M3: 3D-Spatial MultiModal Memory (2503.16413v1)

Abstract: We present 3D Spatial MultiModal Memory (M3), a multimodal memory system designed to retain information about medium-sized static scenes through video sources for visual perception. By integrating 3D Gaussian Splatting techniques with foundation models, M3 builds a multimodal memory capable of rendering feature representations across granularities, encompassing a wide range of knowledge. In our exploration, we identify two key challenges in previous works on feature splatting: (1) computational constraints in storing high-dimensional features for each Gaussian primitive, and (2) misalignment or information loss between distilled features and foundation model features. To address these challenges, we propose M3 with key components of principal scene components and Gaussian memory attention, enabling efficient training and inference. To validate M3, we conduct comprehensive quantitative evaluations of feature similarity and downstream tasks, as well as qualitative visualizations to highlight the pixel trace of Gaussian memory attention. Our approach encompasses a diverse range of foundation models, including vision-LLMs (VLMs), perception models, and large multimodal and LLMs (LMMs/LLMs). Furthermore, to demonstrate real-world applicability, we deploy M3's feature field in indoor scenes on a quadruped robot. Notably, we claim that M3 is the first work to address the core compression challenges in 3D feature distillation.

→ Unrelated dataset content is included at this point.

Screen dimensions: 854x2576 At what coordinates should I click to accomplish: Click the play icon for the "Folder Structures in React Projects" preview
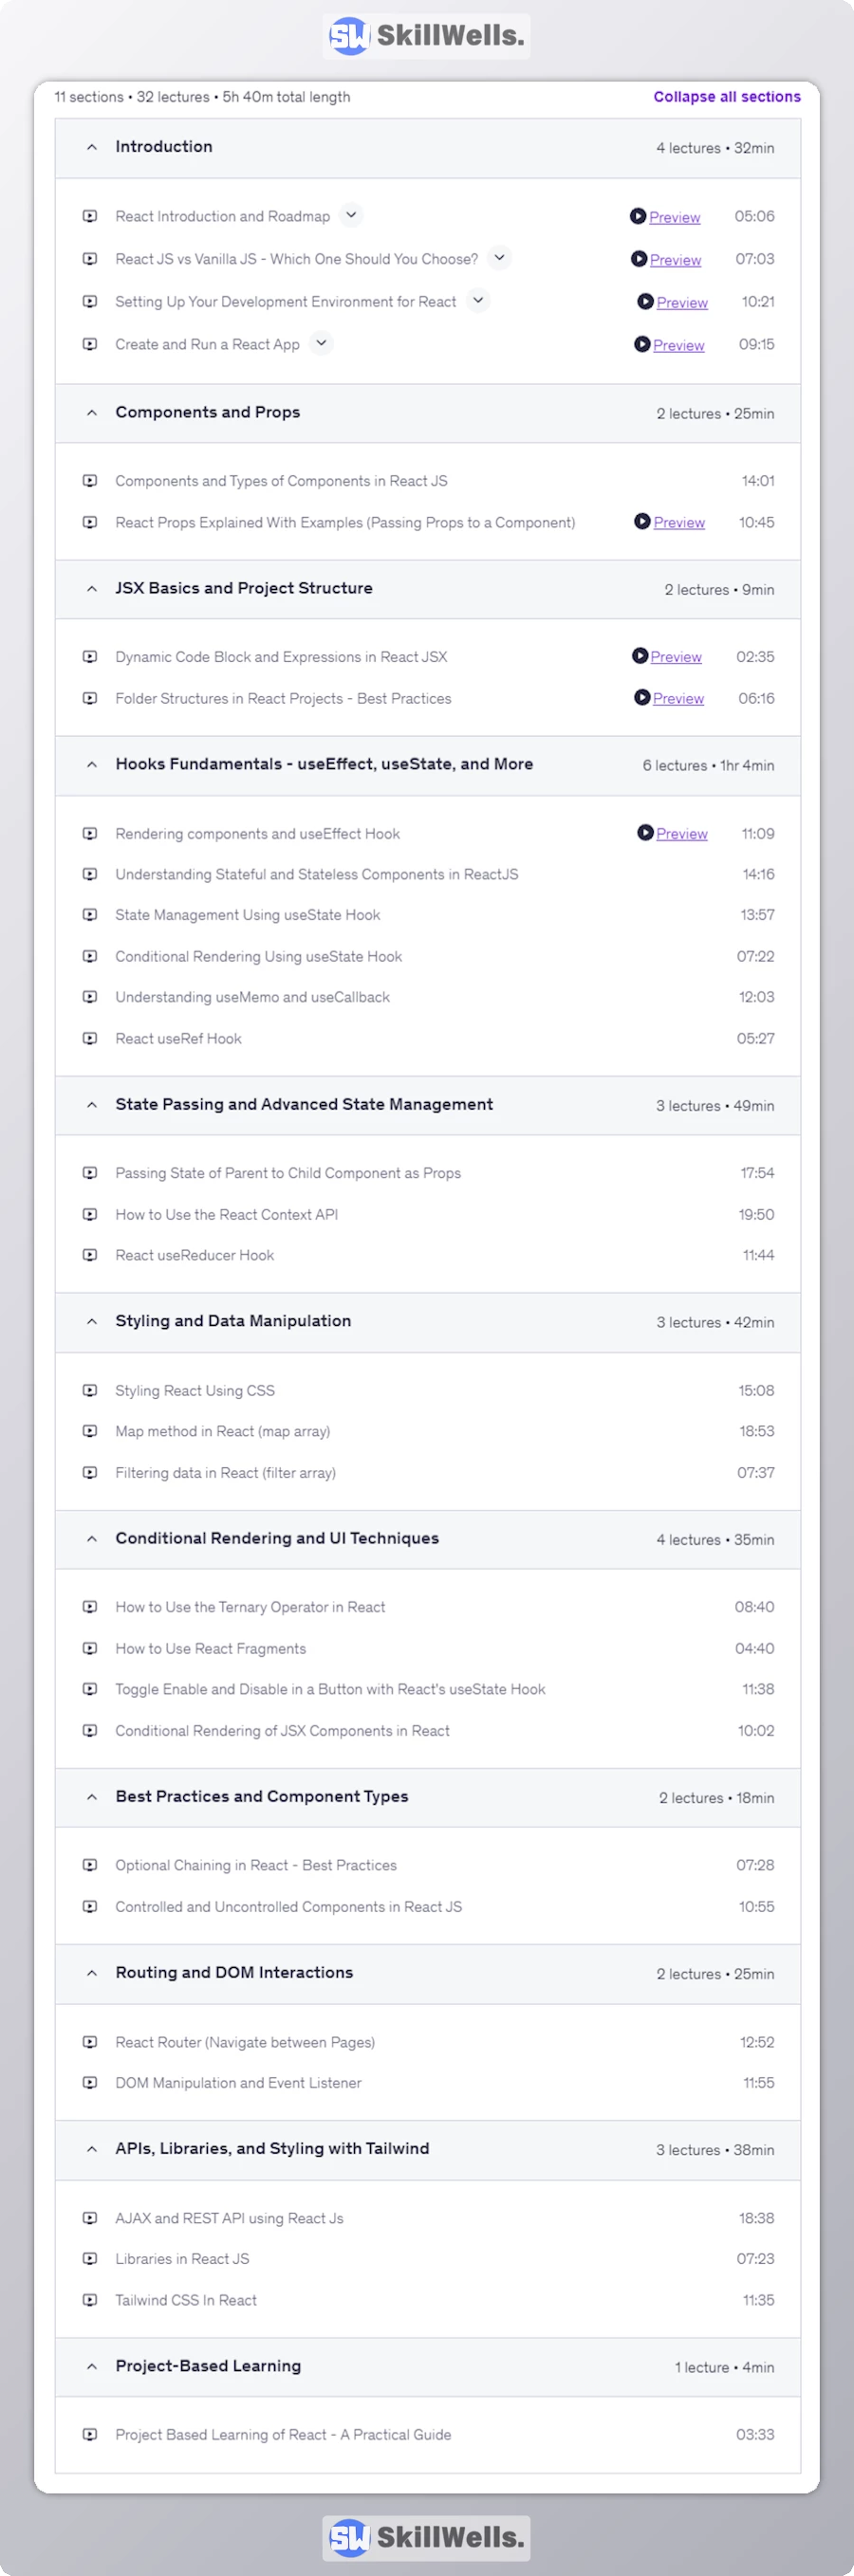pos(641,698)
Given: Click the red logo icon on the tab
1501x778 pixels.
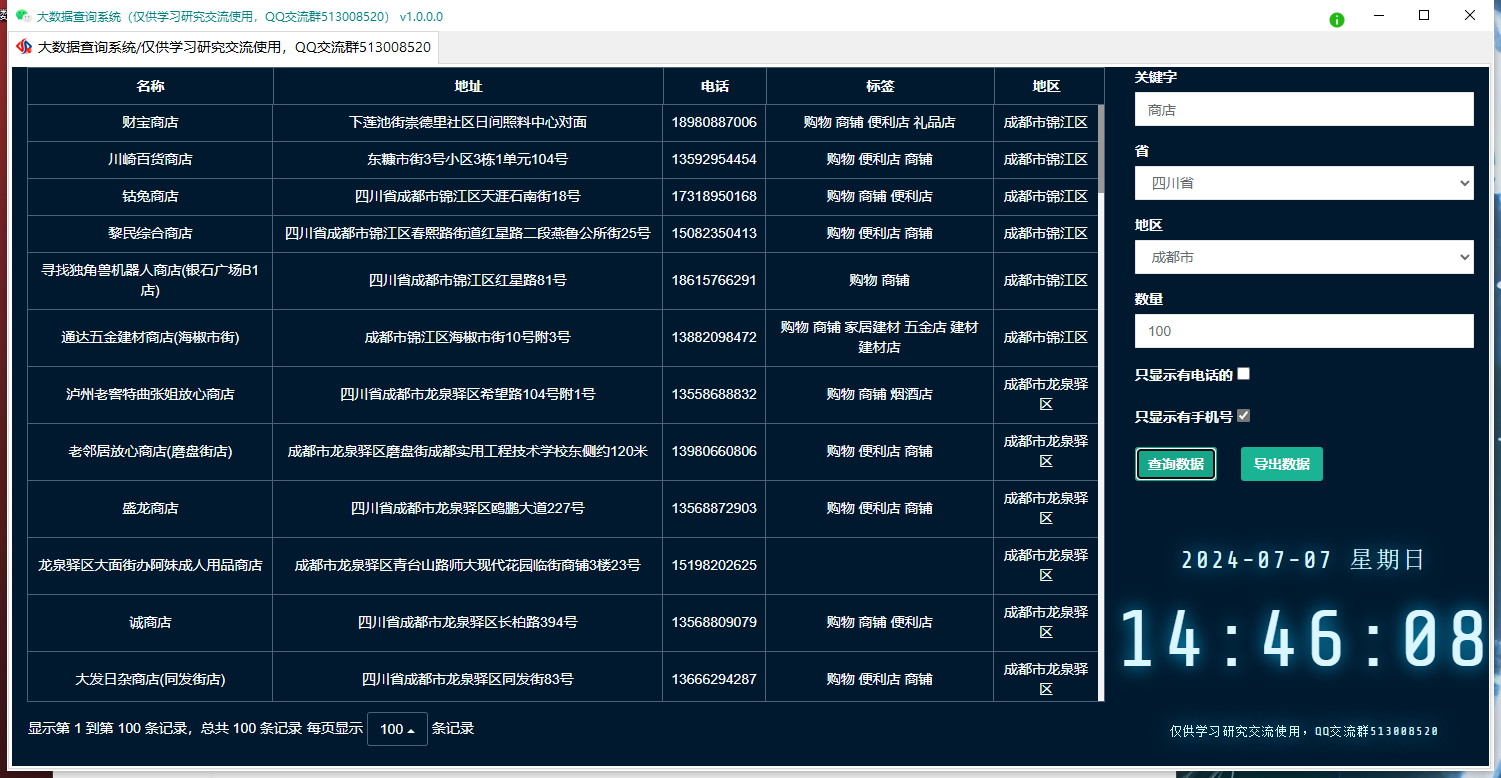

Summary of "M3: 3D-Spatial Multimodal Memory"

The paper presents the architectural and methodological framework for a novel approach named 3D Spatial Multimodal Memory (M3). Addressing the computational and alignment challenges associated with previous methods in multimodal memory systems, M3 integrates 3D Gaussian Splatting with foundation models to store and render high-dimensional features in static scene videos efficiently. This synthesis enables the retention of semantic understanding in 3D scenes, a limitation observed in existing models such as NeRF and 3DGS.

Key Contributions and Methodology

The paper delineates two primary deficiencies in prior works: the computational constraints limiting high-dimensional feature storage and the resultant misalignment or information loss during feature translation. To overcome these challenges, M3 employs the following strategic innovations:

1. 3D Gaussian Splatting with Principle Scene Components (PSC) and Queries: The introduction of PSC mitigates redundancy in video data by compressing extracted features into a memory bank, which represents each scene's essential information. Simultaneously, principle queries optimize the rendering of these features into the 3D scene structure. This structure allows for efficient training and inference across various multimodal tasks.
2. Gaussian Memory Attention: M3 utilizes a novel attention mechanism to leverage these principal scene components and queries, aligning them with the high-dimensional embeddings of foundation models. This mechanism preserves the expressiveness of the foundation models while maintaining a low-dimensional representation aligned with the Gaussian structure.
3. Integration Across Foundation Models: By encompassing a wide range of foundation models, M3 extends beyond the limitations of single-foundation configurations. This diversity enriches the memory's ability to handle multiple visual and language modalities, covering a spectrum from vision-LLMs to large multimodal LLMs.

Evaluations and Results

Evaluating M3 across various datasets and metrics, the authors highlight a consistent outperforming of traditional feature distillation techniques. The experimental results, characterized by improved feature similarity metrics and downstream task performance, support M3's efficacy. Notably, M3's architecture reduces the computational overhead typical in feature distillation methods, achieving superior performance with fewer parameters.

The paper also demonstrates M3's applicability in real-world implementations via deployment on a quadruped robot. This deployment showcases M3's potential for practical applications, such as robotic processing in indoor scenes, further confirming the model's adaptability and efficiency.

Implications for Future Research

M3 provides a significant contribution to the intersection of computer vision and multimodal AI systems by addressing critical geospatial memory challenges in video processing. It shifts the paradigm towards real-time compatibility and seamless semantic integration, setting a new precedent for future research in AI memory systems.

Potential future developments might explore integrating dynamic scene understanding, leveraging M3's framework for scenarios involving temporal variations. Additionally, refining the Gaussian memory attention mechanism could provide further performance enhancements by improving the alignment with the intrinsic multi-faceted nature of AI foundation models.

In conclusion, M3 stands as a robust and flexible system, marking a substantial advancement in the field of multimodal memory systems. It provides a scalable and computationally efficient framework that can adapt to various AI tasks, suggesting a promising direction for research and application within this domain.